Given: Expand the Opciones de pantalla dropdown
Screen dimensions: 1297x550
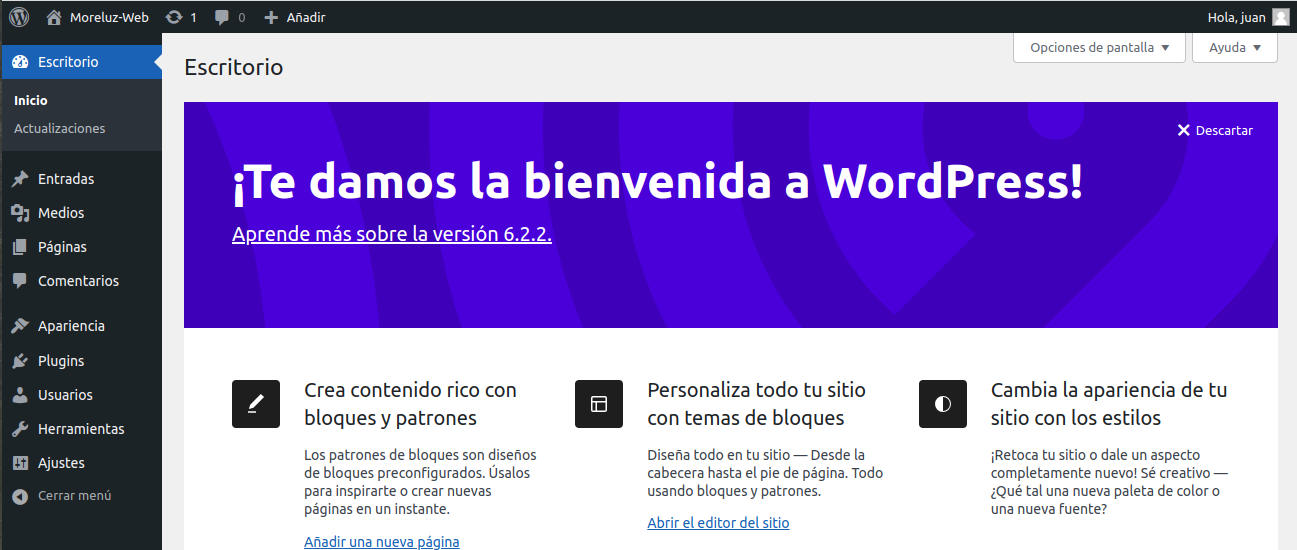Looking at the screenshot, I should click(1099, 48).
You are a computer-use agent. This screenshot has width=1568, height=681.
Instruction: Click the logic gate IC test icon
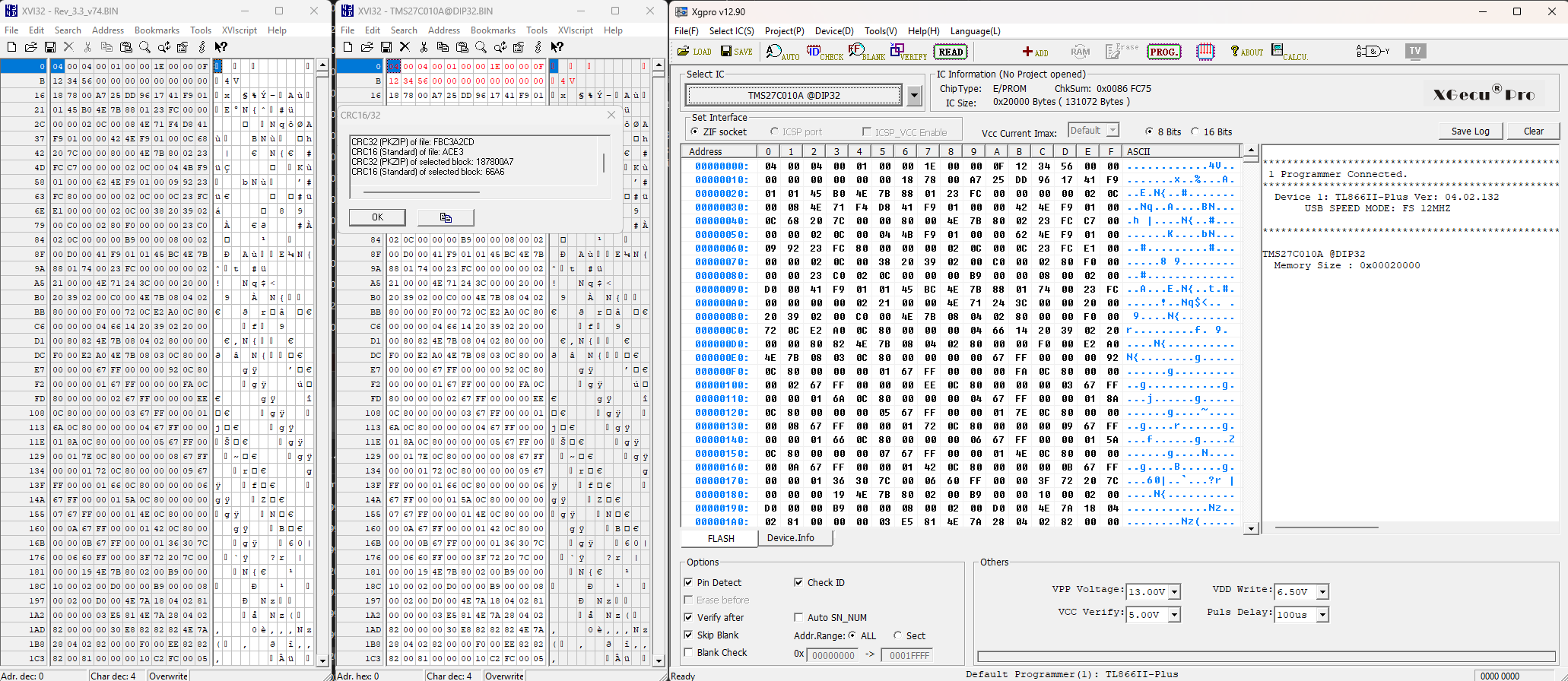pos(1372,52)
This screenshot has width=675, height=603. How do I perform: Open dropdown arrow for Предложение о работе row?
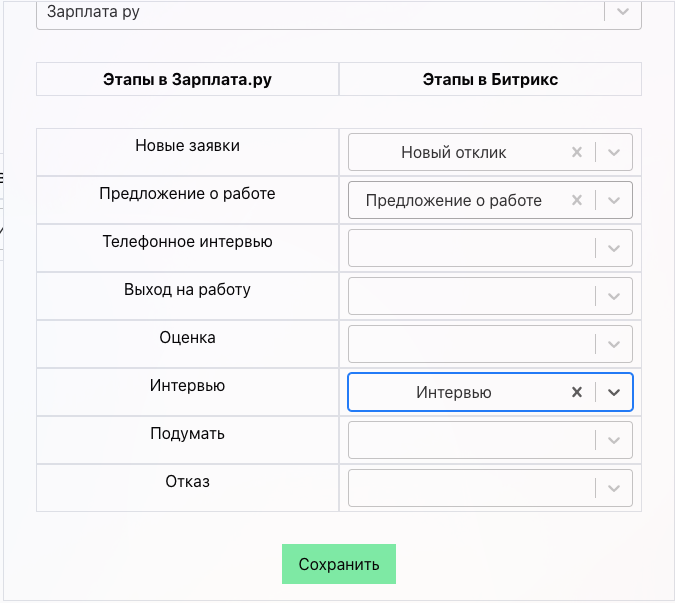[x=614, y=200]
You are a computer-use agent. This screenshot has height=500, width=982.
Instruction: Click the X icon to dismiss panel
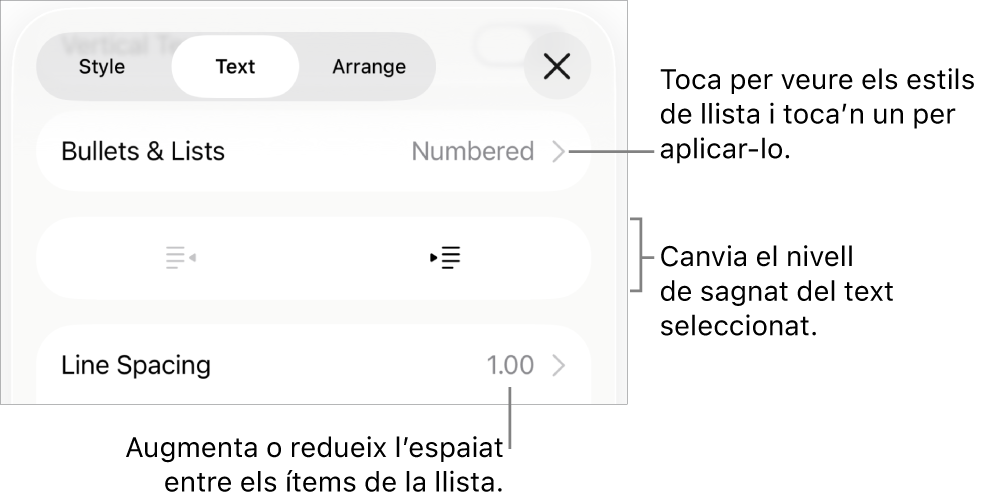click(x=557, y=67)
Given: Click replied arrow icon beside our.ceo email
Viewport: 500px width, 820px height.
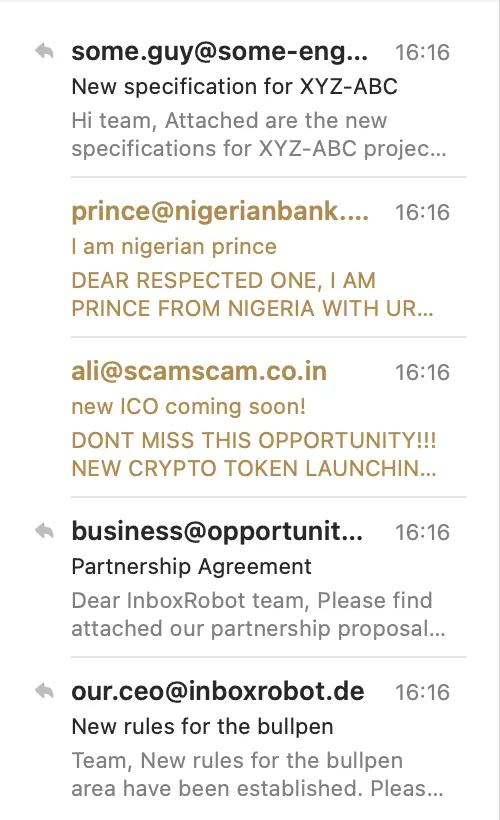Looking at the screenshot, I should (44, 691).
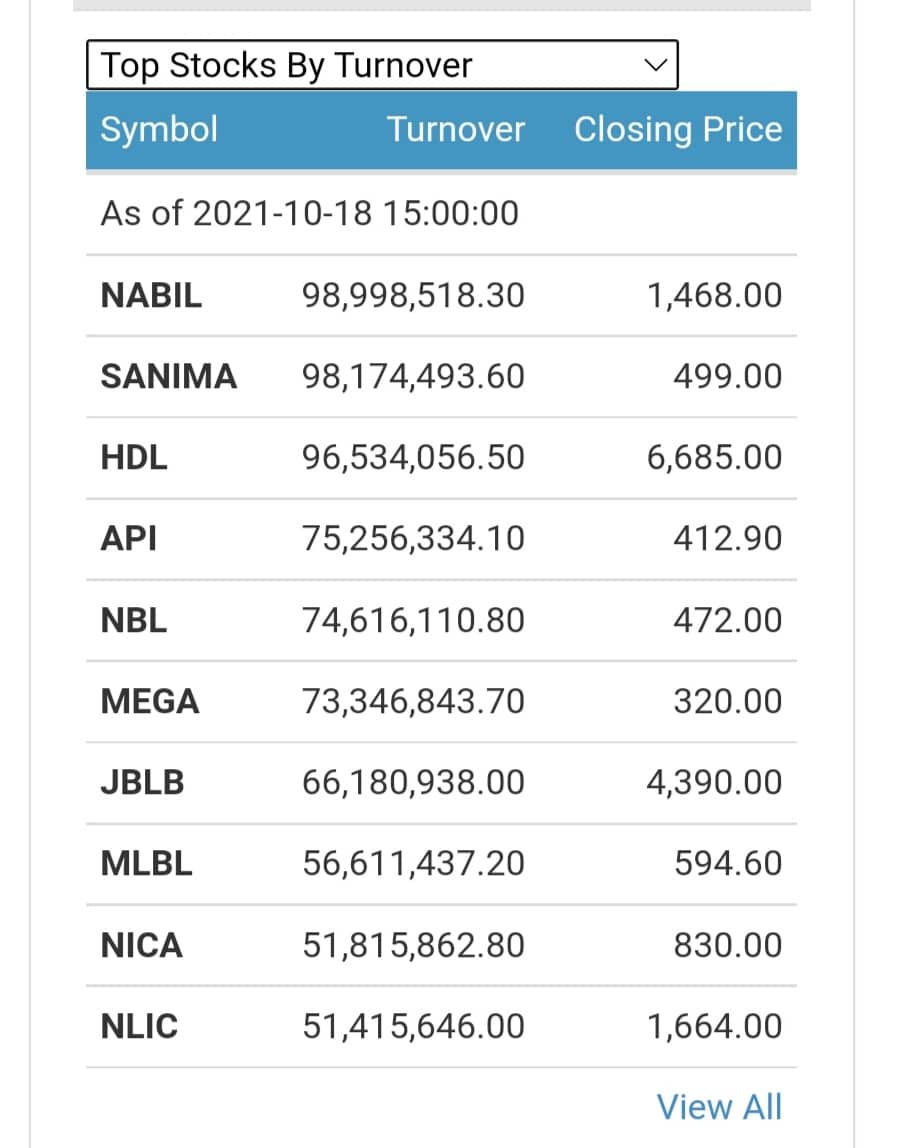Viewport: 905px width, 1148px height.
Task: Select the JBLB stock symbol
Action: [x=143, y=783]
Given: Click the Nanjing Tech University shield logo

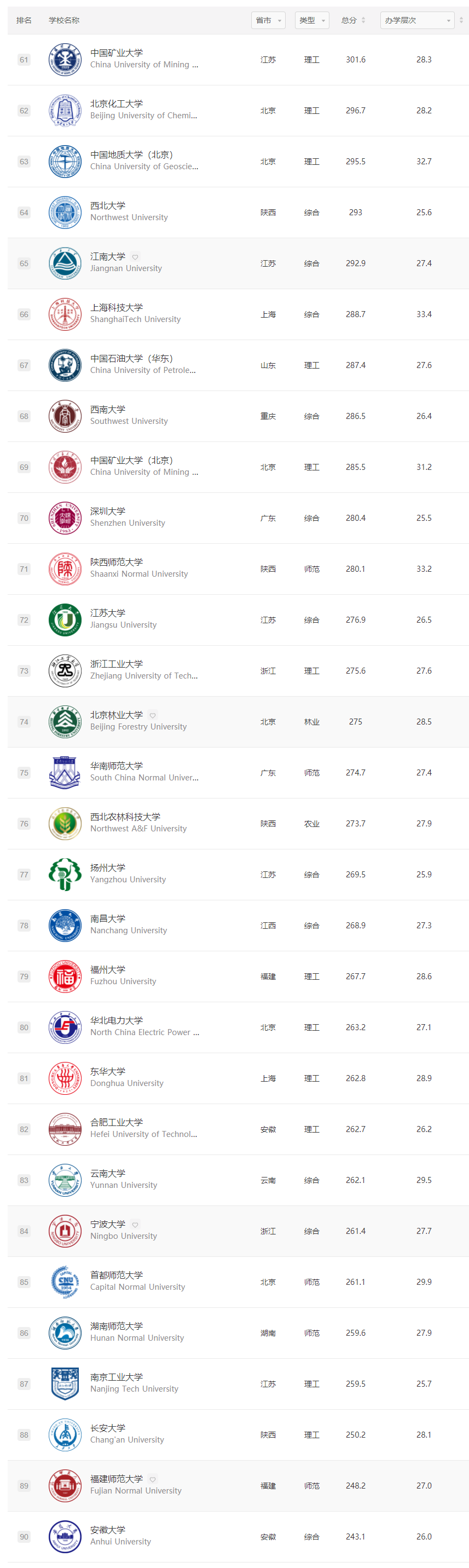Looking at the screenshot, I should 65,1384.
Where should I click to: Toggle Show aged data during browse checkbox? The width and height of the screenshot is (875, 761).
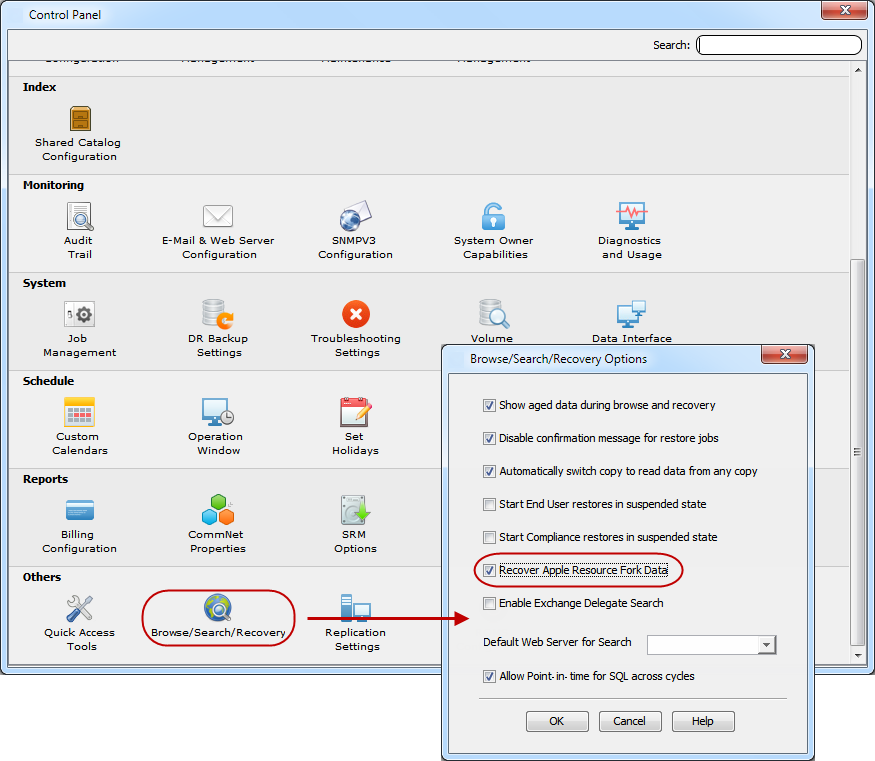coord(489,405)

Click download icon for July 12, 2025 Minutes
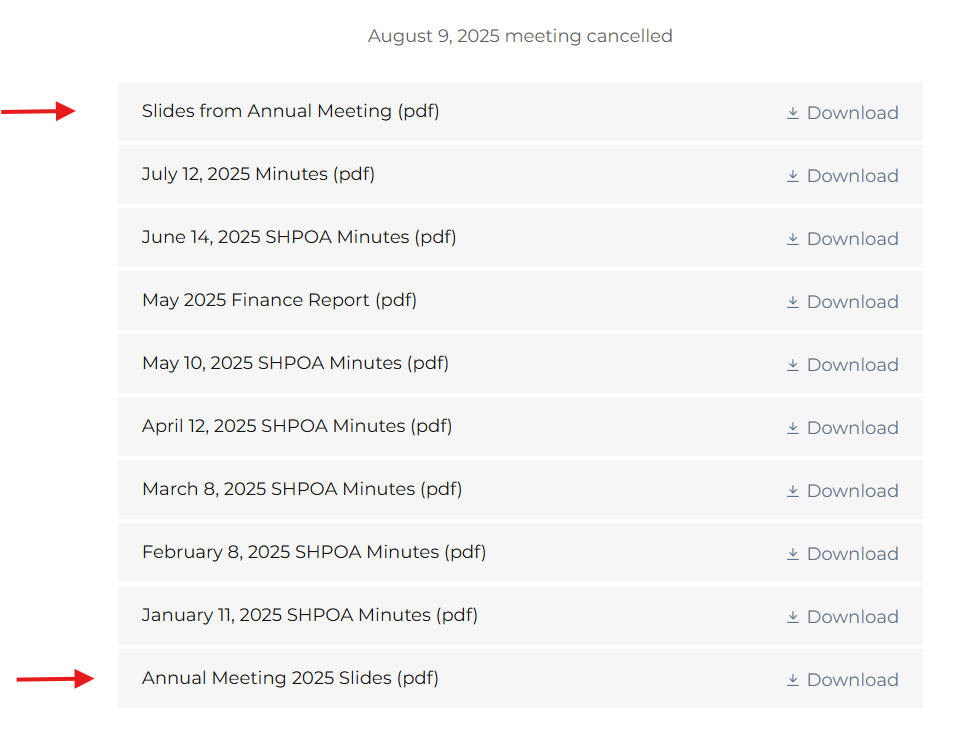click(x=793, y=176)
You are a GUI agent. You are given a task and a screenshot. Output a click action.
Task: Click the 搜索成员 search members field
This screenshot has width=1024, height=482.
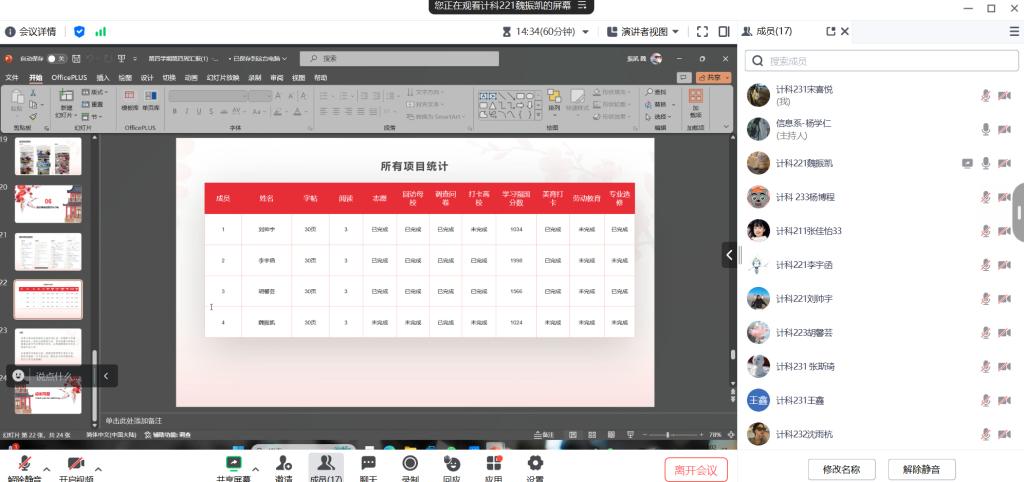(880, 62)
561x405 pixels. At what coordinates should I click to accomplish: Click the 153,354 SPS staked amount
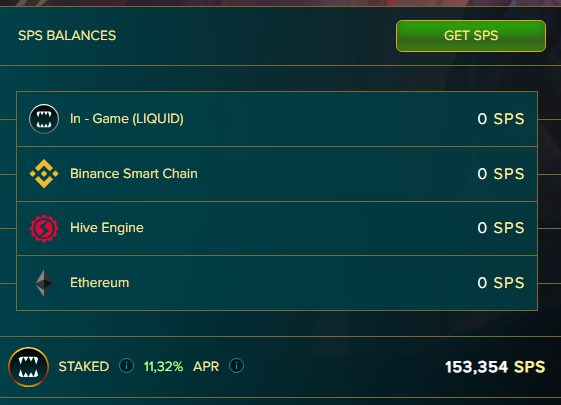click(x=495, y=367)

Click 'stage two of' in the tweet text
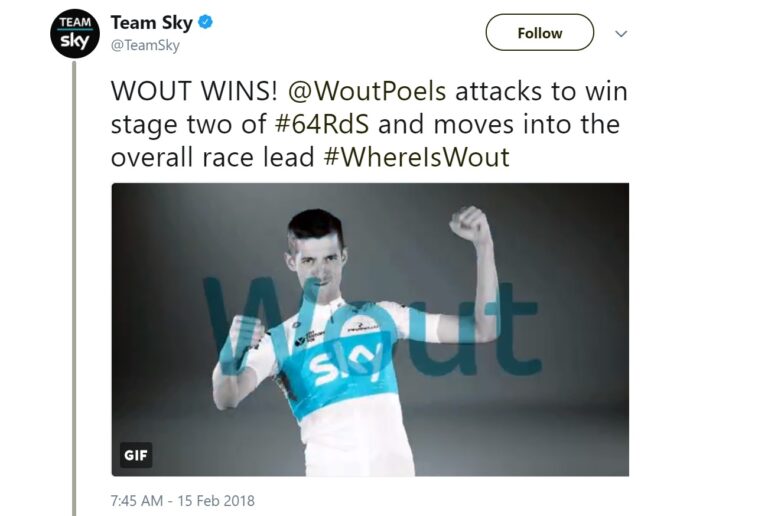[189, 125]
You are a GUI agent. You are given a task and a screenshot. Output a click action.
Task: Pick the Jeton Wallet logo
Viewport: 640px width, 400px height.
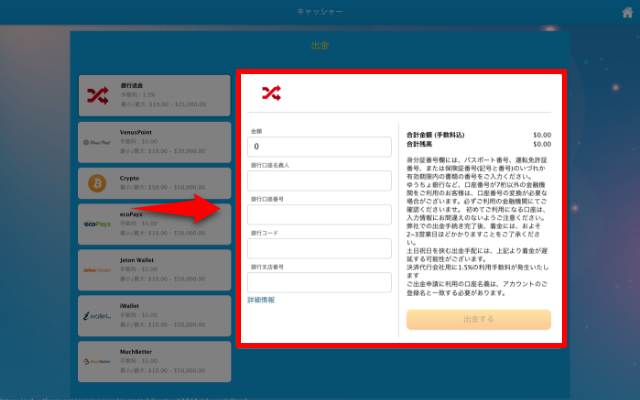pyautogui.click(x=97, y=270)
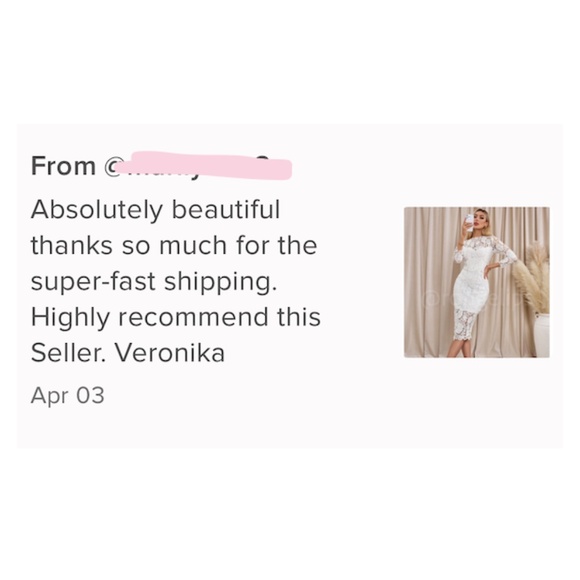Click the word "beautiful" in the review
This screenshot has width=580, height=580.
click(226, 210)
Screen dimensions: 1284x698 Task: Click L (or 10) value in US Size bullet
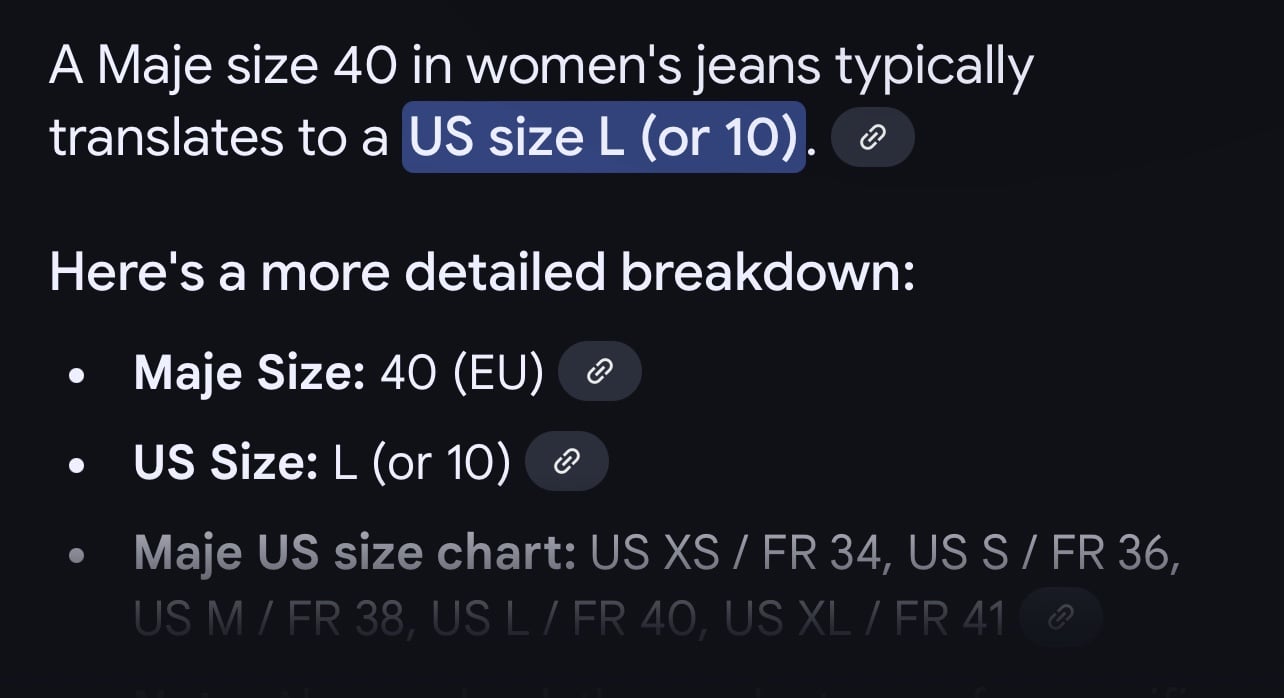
++++++++++++++++++++
→ WHAT TO DO
When a line in the material above includes the word "computer", copy that line.

→ ANSWER TO THIS EXERCISE
You are a computer-use agent. This screenshot has width=1568, height=681.
You are a computer-use agent. This screenshot has height=500, width=982.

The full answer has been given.